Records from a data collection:
• • •

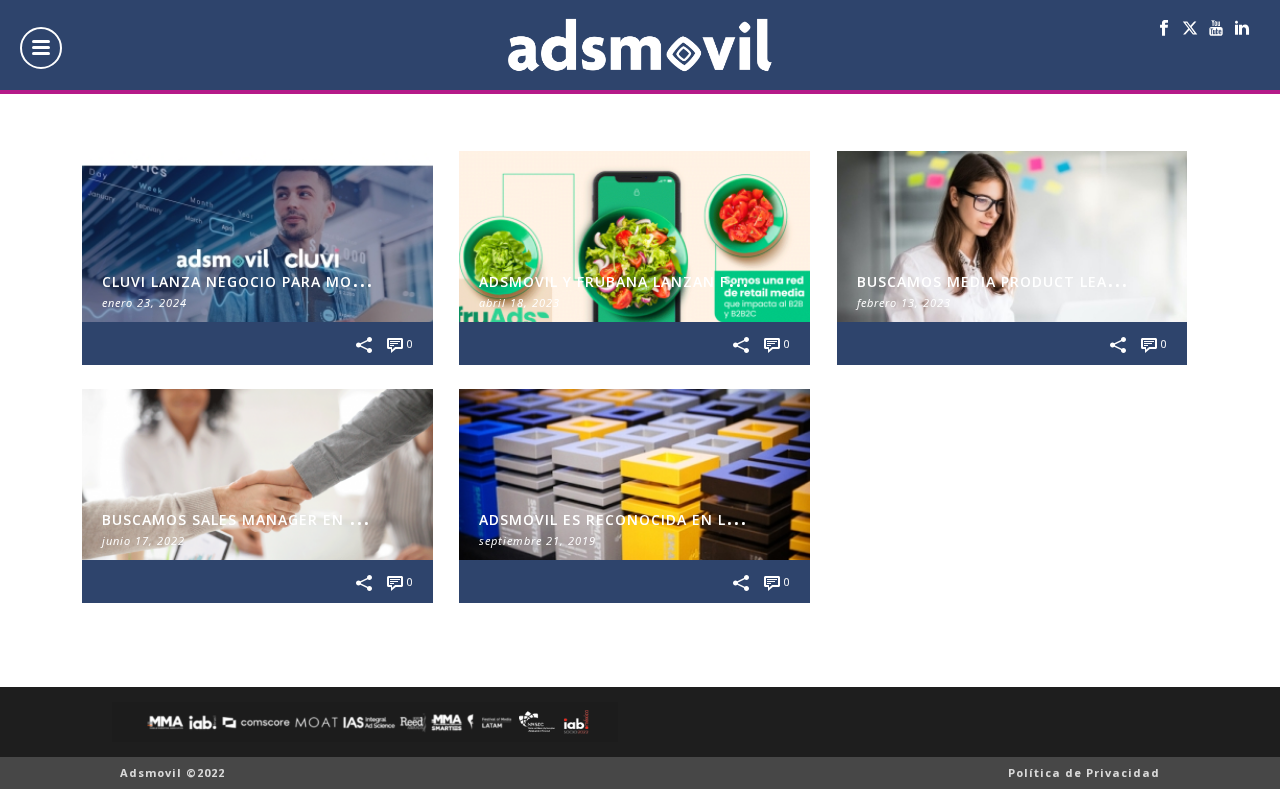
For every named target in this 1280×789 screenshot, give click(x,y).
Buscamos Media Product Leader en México (1042, 281)
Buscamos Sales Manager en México (255, 519)
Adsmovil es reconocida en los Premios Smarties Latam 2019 (740, 519)
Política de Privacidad (1084, 772)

• • •

• **PROBLEM STATEMENT**
Repeat each entry above word for word, leaving every picture out.

• **SOLUTION FOR THIS EXERCISE**
For every named target in this 1280×789 screenshot, give click(x,y).
Buscamos Media Product Leader en México (1042, 281)
Buscamos Sales Manager en México (255, 519)
Adsmovil es reconocida en los Premios Smarties Latam 2019 (740, 519)
Política de Privacidad (1084, 772)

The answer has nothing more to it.